TEXTE FOURNI:
'''

Privatisation dans les hôpitaux: le projet est au point mort
Le gouvernement Gallant est désormais prêt à changer son fusil d’épaule dans le dossier de la privatisation de l’entretien ménager, des services alimentaires et du transport des patients dans les hôpitaux.
Le ministre de la Santé n’écarte plus la possibilité d’abandonner le projet de privatisation des services non médicaux. La province comptait confier leur gestion pendant 10 ans à la multinationale française Sodexo.
Les négociations sont en suspens, a confirmé le ministre de la Santé Benoît Bourque en entrevue avec l’Acadie Nouvelle.
Le ministre a adopté une position moins ferme que celle de son prédécesseur, Victor Boudreau. Ce dernier avait répété pendant plusieurs mois qu’il ne reculerait pas et que la réforme serait menée à son terme, malgré l’opposition de Vitalité et des syndicats hospitaliers.
Sous la gouverne de Benoît Bourque, un groupe de travail formé de représentants du ministère, des deux régies de santé et des syndicats a été créé pour se pencher sur la question et évaluer d’autres options.
«On est en train de voir quelles sont les façons les plus efficaces d’offrir ces services», précise le ministre.
Si le ministre entend laisser une place à la consultation, le projet de privatisation n’est pas pour autant définitivement enterré.
«On va laisser le groupe de travail faire son étude. On regardera les recommandations et on prendra une décision à ce moment-là», affirme Benoît Bourque.
«Ce qui est important, c’est que les NéoBrunswickois aient le meilleur rapport qualité-prix et le meilleur service possible.»
Aucun échéancier n’a été fixé par le ministre. Il indique qu’une décision sera prise dans les prochains mois, «potentiellement» avant les élections de septembre 2018.
Ce changement de ton est bien reçu par la direction du Réseau de santé Vitalité.
«On voit ça de façon très positive, on avait clairement fait la démonstration que Vitalité était capable de faire mieux que le privé», avance le PDG, Gilles Lanteigne.
En juin 2016, le conseil d’administration de Vitalité s’était positionné à l’unanimité contre la privatisation. La direction de la régie francophone estimait pouvoir économiser à l’interne 25,7 millions $ sur 10 ans, alors que les épargnes de la proposition de Sodexo sont évaluées à 22,2 millions $.
«Nous sommes heureux que le ministère semble avoir écouté notre proposition», se félicite M. Lanteigne. Il croit que le réseau Vitalité est le mieux placé pour offrir de la nourriture saine.
Le réseau a d’ailleurs commencé à revoir en profondeur l’offre de ces cafétérias pour servir des repas plus équilibrés: adieu les frites, le poulet frit, les boissons sucrées et les pâtisseries.

'''

QUESTIONS:
1 - Dans l'article sur la privatisation dans les hôpitaux, quels aliments et boissons disparaissent des cafétérias du réseau Vitalité ? Donnez-les tous.
2 - D'après l'article sur la privatisation dans les hôpitaux, quelle somme la direction de Vitalité pensait-elle économiser à l'interne sur 10 ans ?
3 - Transcrivez le passage de l'article sur la privatisation dans les hôpitaux qui commence par « Privatisation dans les » et se poursuit jusqu'à « des syndicats hospitaliers. ».
La liste qui suit n'a aucun rôle ici.

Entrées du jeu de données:
'''

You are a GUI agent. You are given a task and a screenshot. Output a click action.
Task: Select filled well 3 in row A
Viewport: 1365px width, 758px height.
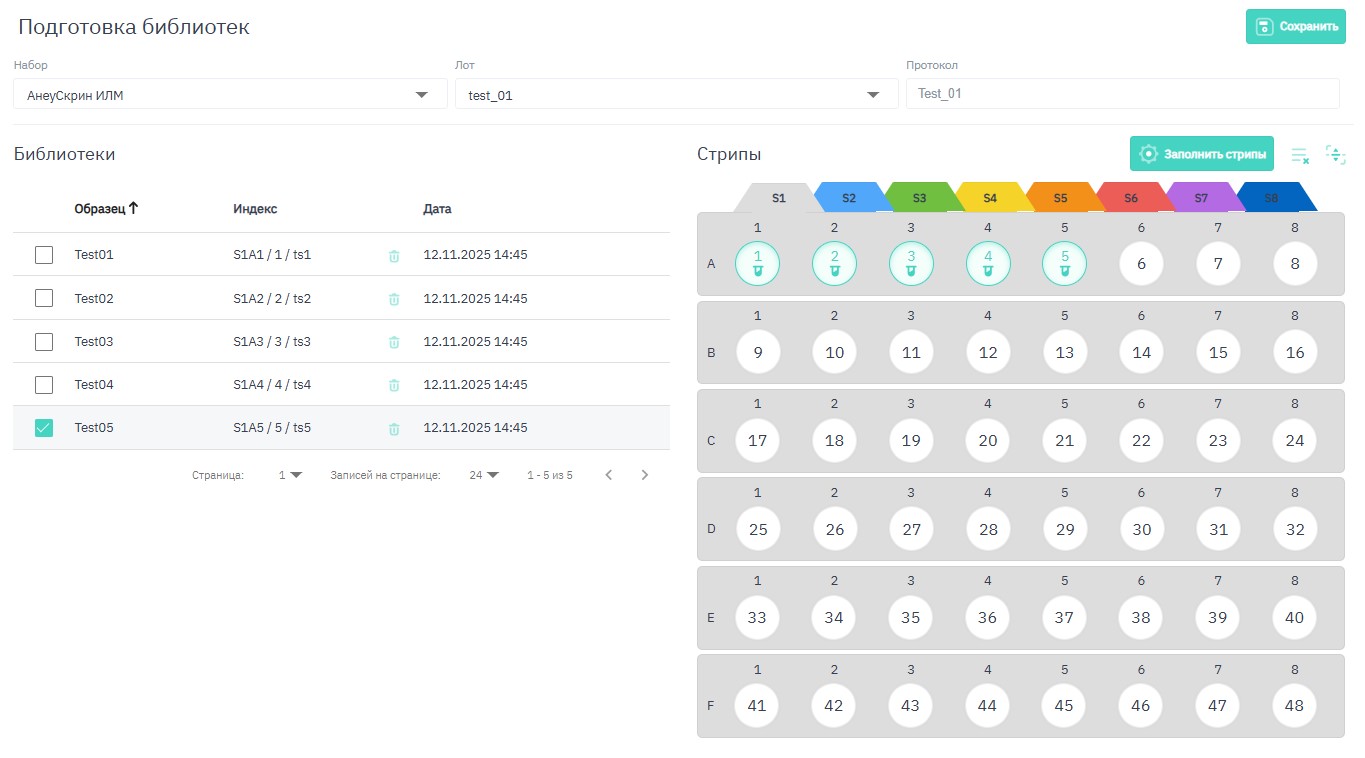pos(911,264)
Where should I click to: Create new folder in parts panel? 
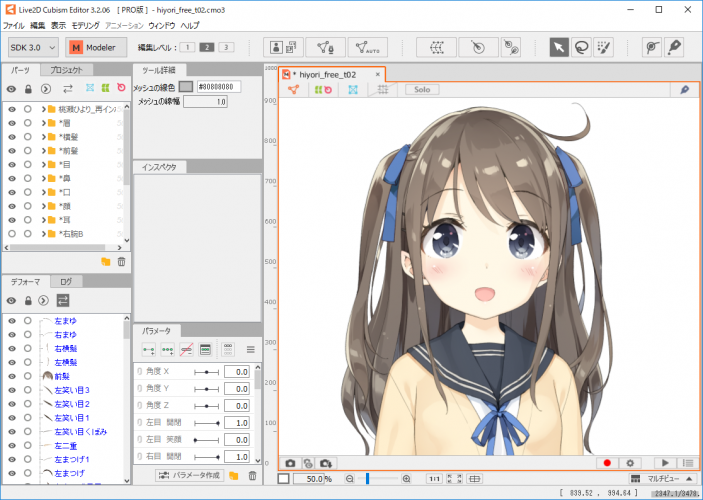point(106,261)
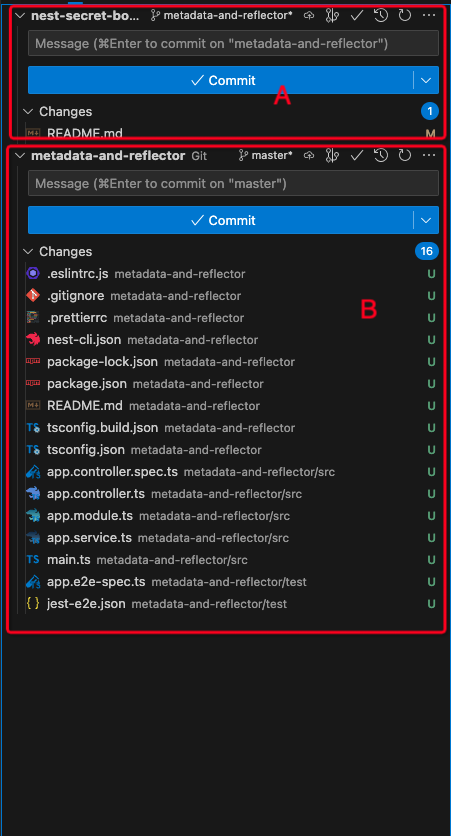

'''

RÉPONSES ATTENDUES:
1 - les frites, le poulet frit, les boissons sucrées, les pâtisseries

2 - 25,7 millions $

3 -
Privatisation dans les hôpitaux: le projet est au point mort
Le gouvernement Gallant est désormais prêt à changer son fusil d’épaule dans le dossier de la privatisation de l’entretien ménager, des services alimentaires et du transport des patients dans les hôpitaux.
Le ministre de la Santé n’écarte plus la possibilité d’abandonner le projet de privatisation des services non médicaux. La province comptait confier leur gestion pendant 10 ans à la multinationale française Sodexo.
Les négociations sont en suspens, a confirmé le ministre de la Santé Benoît Bourque en entrevue avec l’Acadie Nouvelle.
Le ministre a adopté une position moins ferme que celle de son prédécesseur, Victor Boudreau. Ce dernier avait répété pendant plusieurs mois qu’il ne reculerait pas et que la réforme serait menée à son terme, malgré l’opposition de Vitalité et des syndicats hospitaliers.